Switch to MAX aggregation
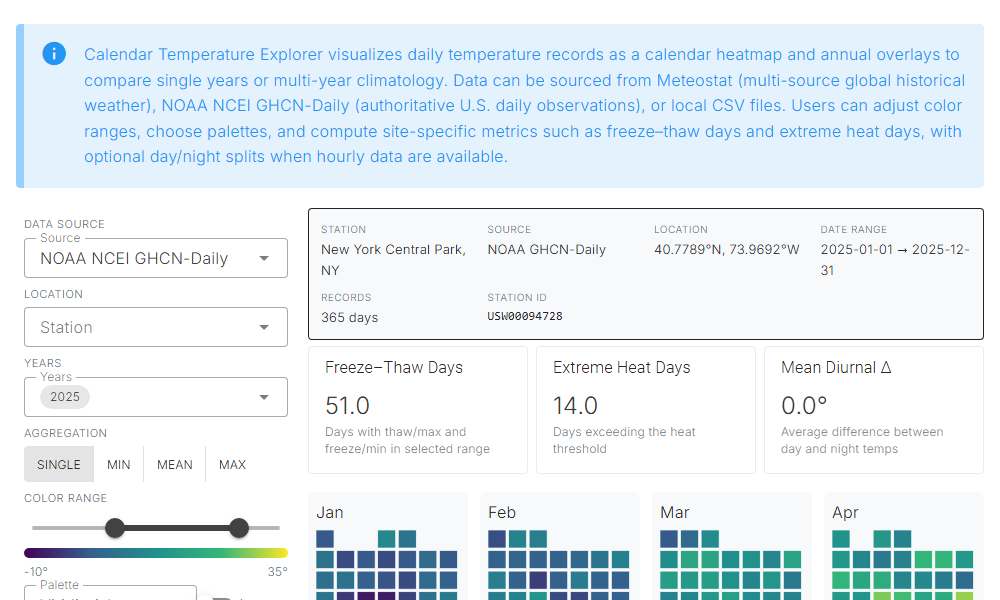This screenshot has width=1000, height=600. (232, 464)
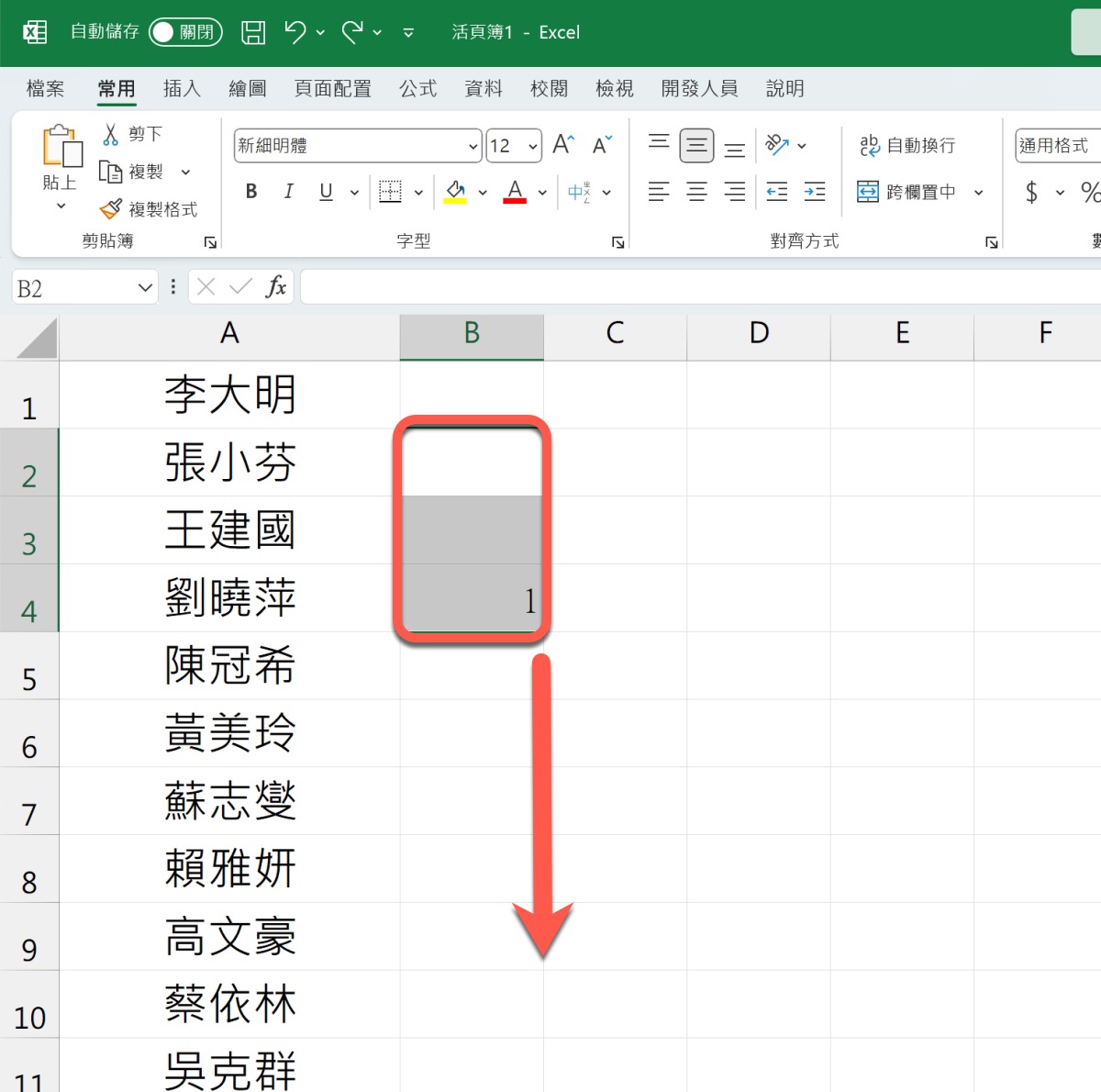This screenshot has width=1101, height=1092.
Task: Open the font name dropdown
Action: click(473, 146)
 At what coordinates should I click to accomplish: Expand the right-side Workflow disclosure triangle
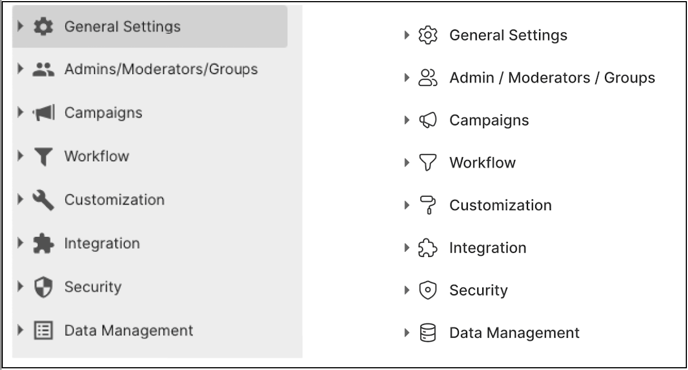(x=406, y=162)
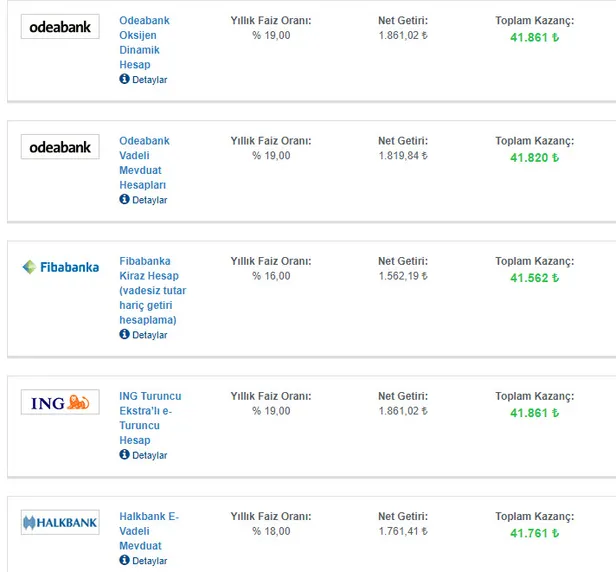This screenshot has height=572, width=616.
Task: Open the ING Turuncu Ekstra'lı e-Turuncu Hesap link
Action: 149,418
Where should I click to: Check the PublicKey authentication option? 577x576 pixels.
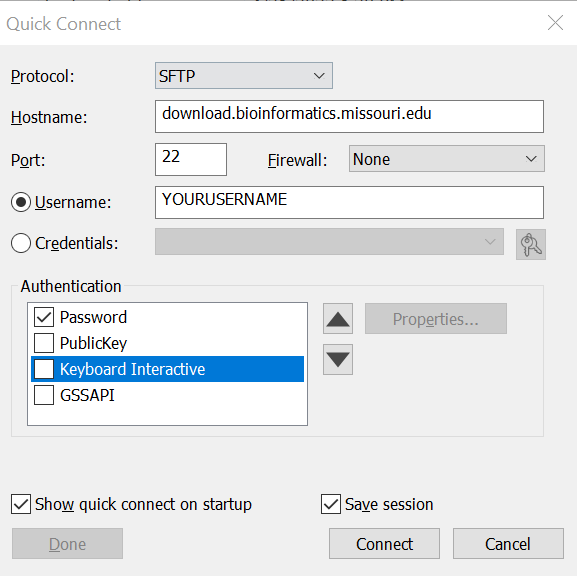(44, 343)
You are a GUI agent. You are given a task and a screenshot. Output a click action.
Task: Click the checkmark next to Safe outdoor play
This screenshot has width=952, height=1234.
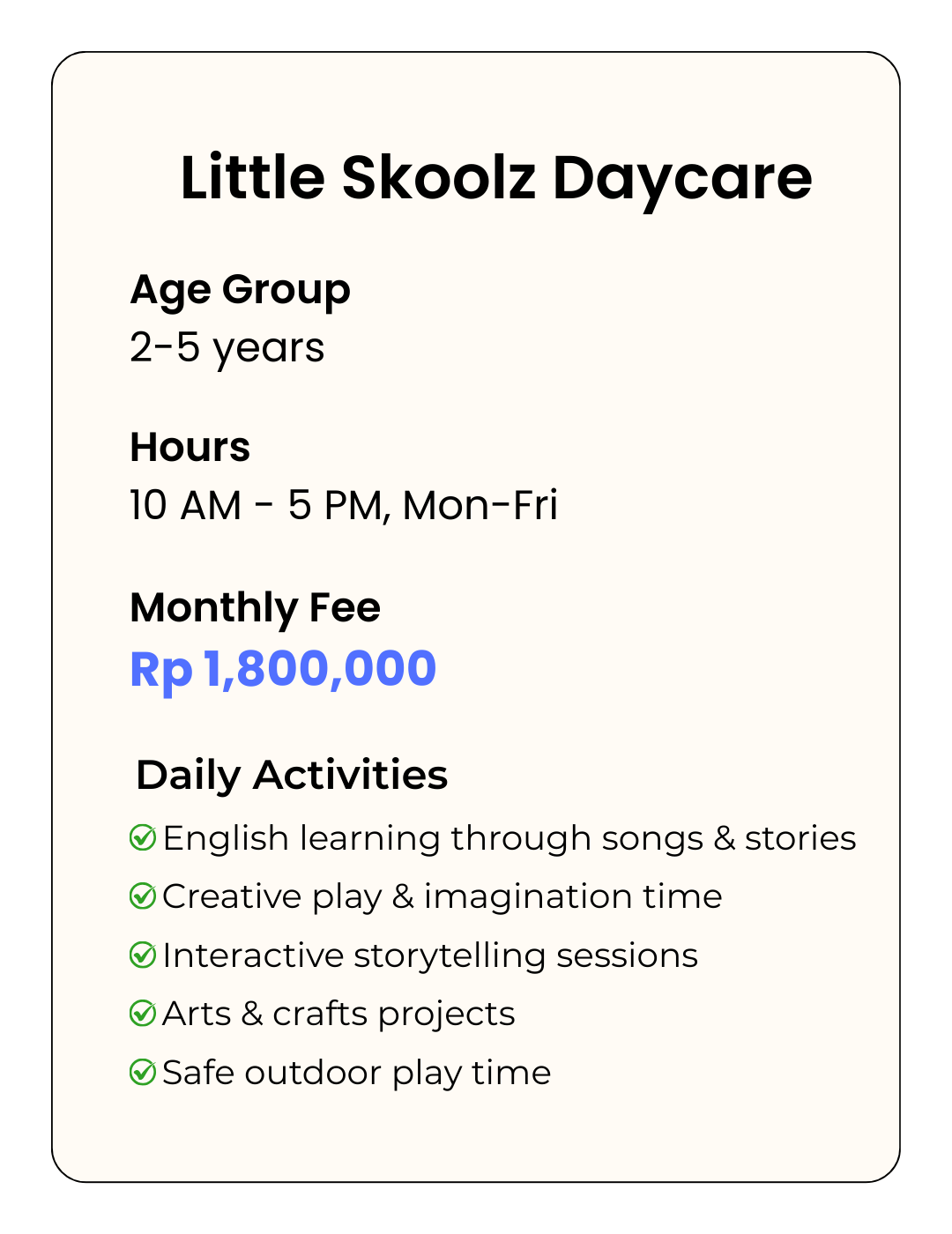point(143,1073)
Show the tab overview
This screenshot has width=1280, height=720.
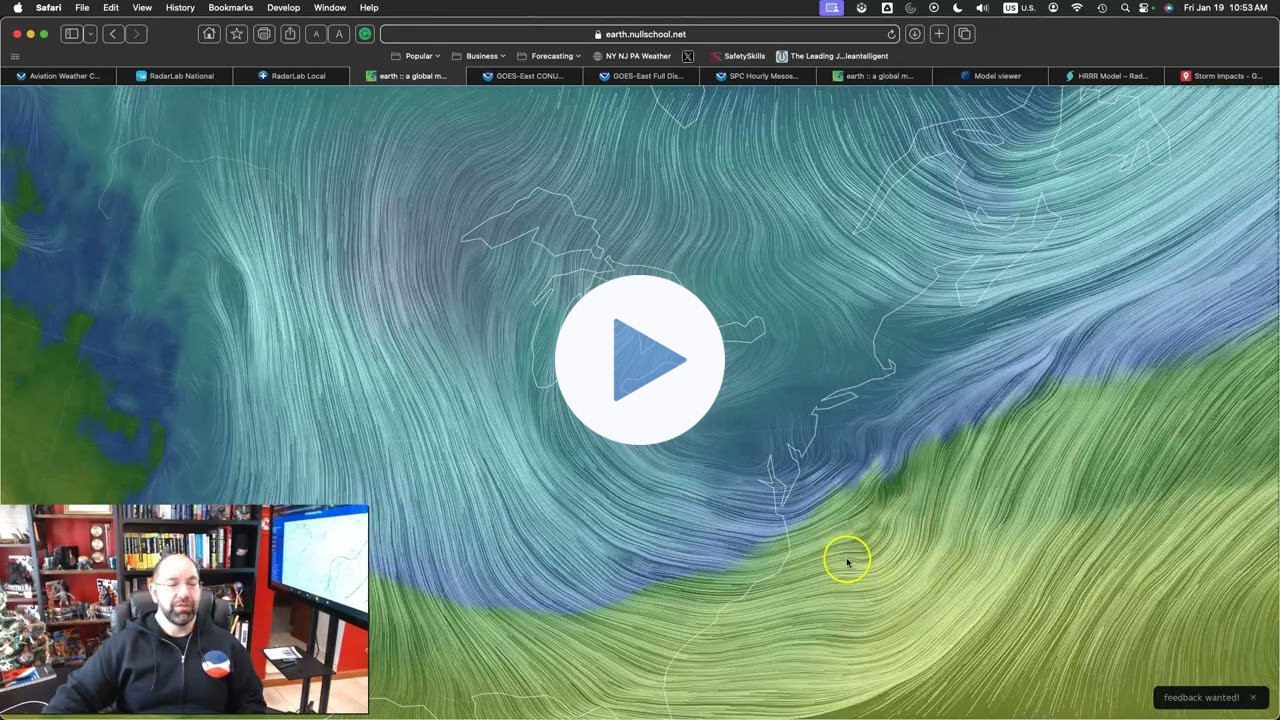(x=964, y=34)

Exercise instructions
Set down each entry above word for word, without its pictures.

Answer area
Switch to MAX aggregation
This screenshot has width=1000, height=600. (232, 464)
This screenshot has width=1101, height=1092.
Task: Open the font name dropdown
Action: click(473, 146)
 At what coordinates should I click to accomplish: Expand the right-side Workflow disclosure triangle
(x=406, y=162)
This screenshot has height=572, width=616.
Task: Open the ING Turuncu Ekstra'lı e-Turuncu Hesap link
Action: 149,418
Where should I click to: Check the PublicKey authentication option? 577x576 pixels.
(44, 343)
You are a GUI agent. You are given a task and a screenshot. Output a click action.
Task: Click the checkmark next to Safe outdoor play
This screenshot has width=952, height=1234.
point(143,1073)
Show the tab overview
This screenshot has width=1280, height=720.
(x=964, y=34)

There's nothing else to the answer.